Televisión de Guinea Ecuatorial
- Country: Equatorial Guinea
- Broadcast area: Nationwide
- Network: Radio Televisión de Guinea Ecuatorial (RTVGE)
- Headquarters: Malabo

Programming
- Languages: Spanish, French, Portuguese
- Picture format: 4:3 576i

Ownership
- Owner: Equatorial Guinean state

History
- Launched: 20 July 1968; 57 years ago

Links
- Website: tvgelive.gq

= TVGE =

Equatorial Guinean state television channel

Televisión de Guinea Ecuatorial (TVGE, translated into English as Television of Equatorial Guinea) is an Equatorial Guinean state television channel, which is part of the public media system called Radio Televisión de Guinea Ecuatorial (RTVGE).

A Spanish-speaking channel, is basically sponsored by the local government depending on the Ministry of Information, Press and Radio, so their programs are usually pro-government.

It has its headquarters and main offices in the capital city of Malabo, from where it broadcasts to most of the national territory.

==History==
The channel was inaugurated on 20 July 1968 as the territorial center of Televisión Española (TVE), and in its inaugural broadcast the Spanish leader Francisco Franco gave a speech to the people of Equatorial Guinea. The Spanish minister of Information and Tourism, Manuel Fraga, participated in the inauguration.

After the independence of Equatorial Guinea on 12 October 1968, the channel (which was still being operated by TVE) came into conflict with the new authorities, who accused it of broadcasting "racist programming". As the situation worsened (in the context of the Diplomatic Crisis between Spain and Equatorial Guinea in 1969), the new Equatorial Guinean government demanded that Spain donate all the facilities that the territorial center of TVE had in Equatorial Guinea or a donation of its economic value (of 2 million pesetas), but Spain refused. Faced with this refusal, the new president, Francisco Macías Nguema, banned the broadcast of part of the programming sent from Madrid, mainly the recreational and cultural programs, since for the government it was "imperialist propaganda". On the other hand, the territorial news that TVE issued for the country became heavily censored by the new Equatorial Guinean Ministry of the Interior.
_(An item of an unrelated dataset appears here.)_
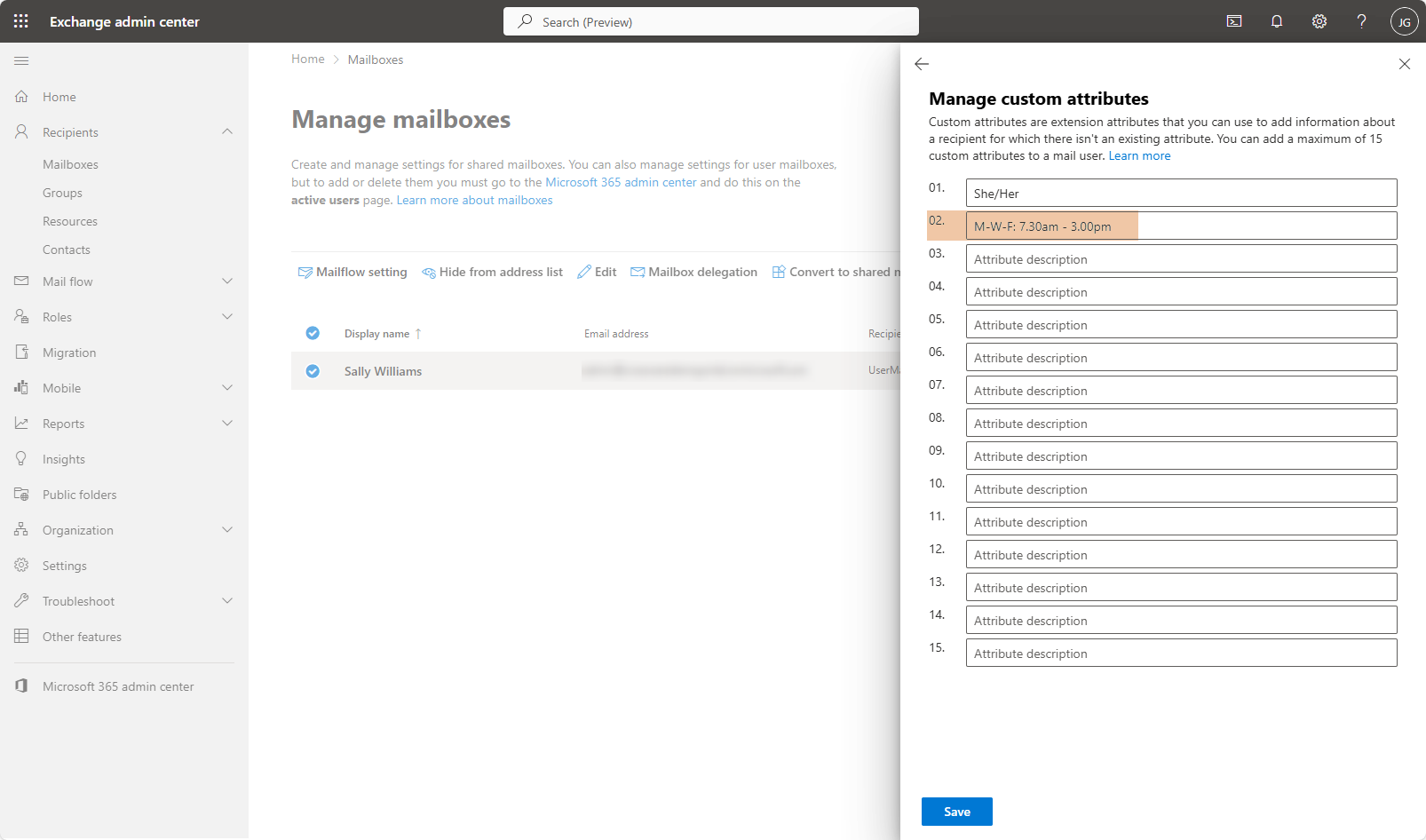Collapse navigation with the hamburger icon
Viewport: 1426px width, 840px height.
coord(21,60)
TVE eventually closed its territorial center that gave television coverage to the country. Shortly thereafter, its broadcasts were resumed as Televisión Nacional de Guinea Ecuatorial, but it ceased to function in 1973 due to the government's lack of interest in creating the optimal conditions for the good performance of the station, ignoring the requirements of the few Spanish technicians who still operated it under Equatorial Guinean supervision and eventually left the country. During the Macías dictatorship, TVGE usually broadcast footage of the regime's tours of the country and popular meetings. After the withdrawal of the Spanish technicians, Macías wanted to put the television back on track with the help of Cuban technicians, but it was impossible to repair the damaged material.
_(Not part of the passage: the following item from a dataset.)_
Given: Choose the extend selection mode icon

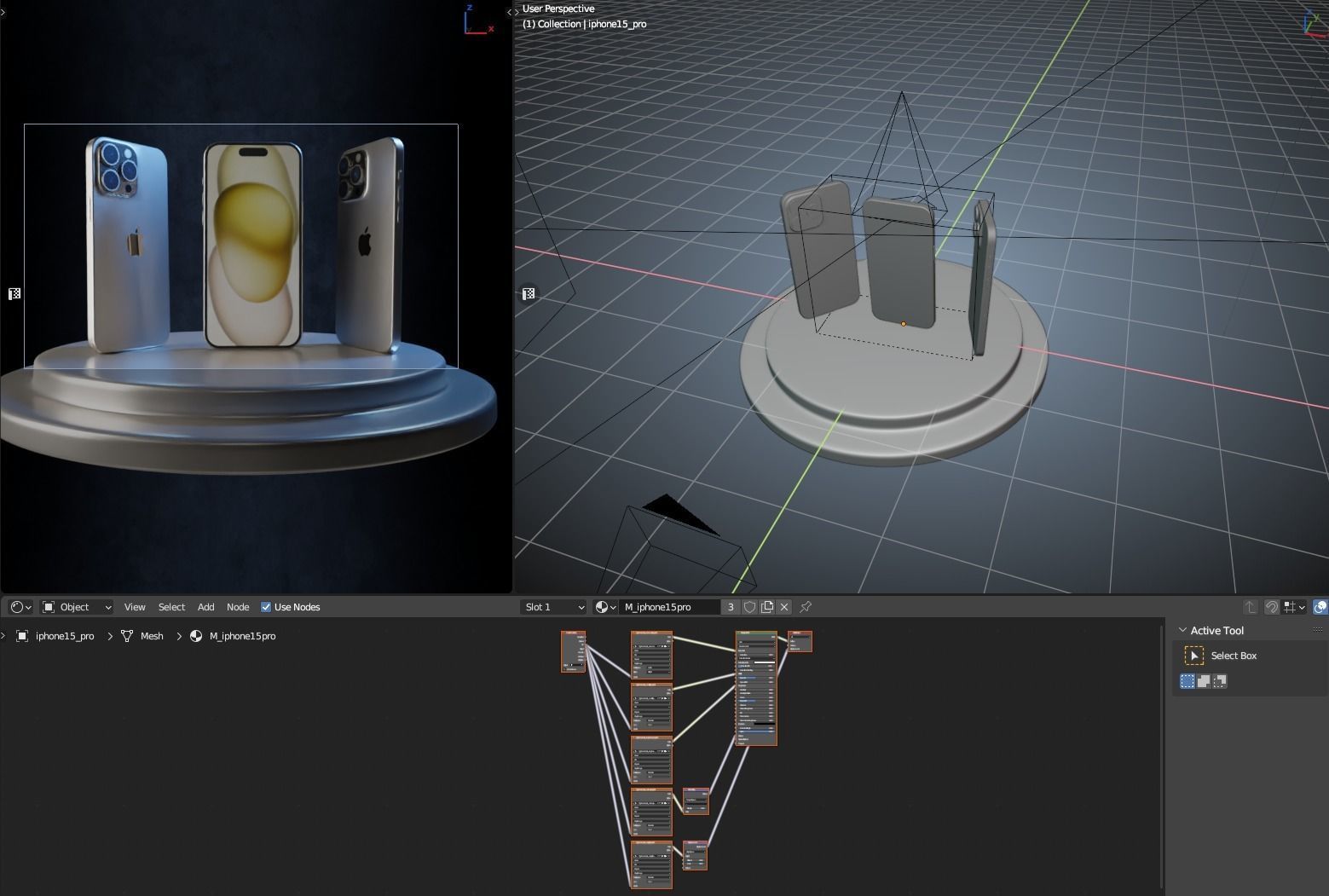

TVGE was reestablished in 1979, after the coup d'état known as Golpe de la Libertad. TVE technicians also participated in the re-establishment, as part of the cooperation policy initiated by Spain with Equatorial Guinea after the coup.

In 2009, the channel received criticism from the Equatorial Guinean government for faults presented in its transmissions, for which cooperation agreements have been signed to train personnel with Spain and China, as well as investments for a new headquarters and purchase of equipment with the intention of improving the quality of its programming. In addition, it has also received criticism from the opposition for alleged bias with the government.

Since 31 May 2011, its international transmission reaches all of Europe, some countries in North Africa, the Middle East, Central Asia and part of Greenland (Overseas territory of Denmark) through the W3A satellite of Eutelsat. Their emissions were regularized two weeks later. It also broadcasts to the Americas through the Telstar 12 satellite. In 2016, its transmission for all of America began formally through the satellite Hispasat 1E.